The most important practice
It is indeed difficult to handle a DDoS attack, given that multiple spoofed IP addresses may be used. Blocking hundreds and thousands of these attacking IP addresses can also be very time-consuming. Therefore, the best method against DDoS is actually to have in place effective prevention strategies in place.
This can include:
- Ensuring high levels of network security – By having in place traffic scanning barriers between networks, installed anti-virus and anti-malware software, effective endpoint security practices, web security tools in place and tools to check if traffic source is consistent with the origin of address.
- Using multiple distributed servers – Which will make it harder for the hacker(s) to simultaneously attack.
- Staying on top of the warning signs – Which can include slower performance, multiple crashes, a spike in traffic from users sharing a common profile for example geolocation and web browser version as well as high demand for a single page and poor connection.

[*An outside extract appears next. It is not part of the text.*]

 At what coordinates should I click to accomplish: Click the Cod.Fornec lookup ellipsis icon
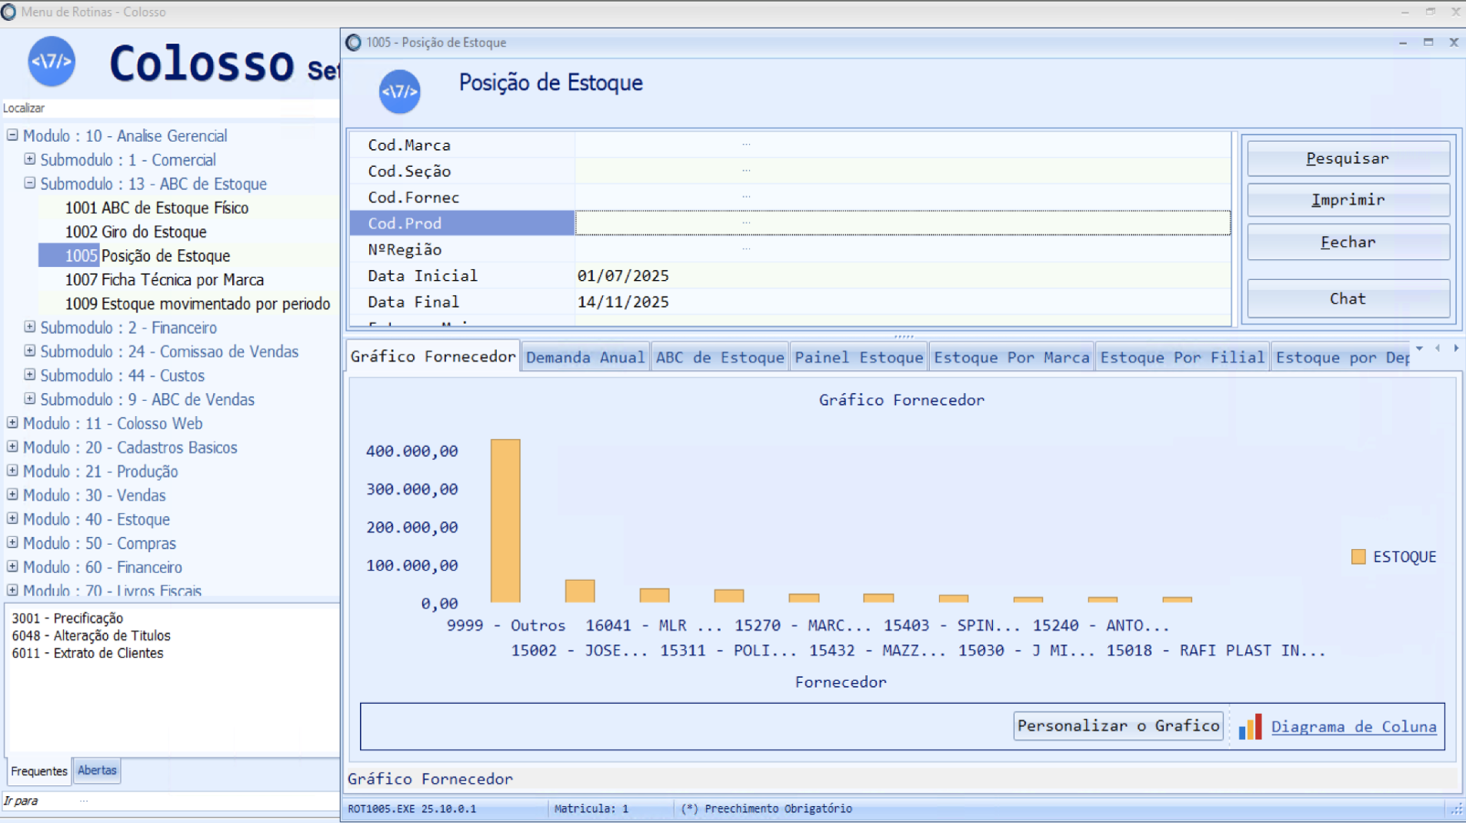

The growing financial strains
The IT Security Risks Survey conducted by Kaspersky in 2017 showed that the average cost of a DDoS attack has vastly increased. For SMEs, the cost increased to $120k and for larger corporations, the cost levelled to $2m per attack. These figures have continued to increase into 2022 and will do so into the future years.
Conclusion
The financial consequences that come with DDoS attacks continue to increase and with the increased use of botnets, blocking an overwhelming number of IP addresses is without a doubt a difficult task. During instances like this, stopping a DDoS attack is incredibly hard. The best practice that can be done against DDoS attacks is to utilise all prevention strategies possible.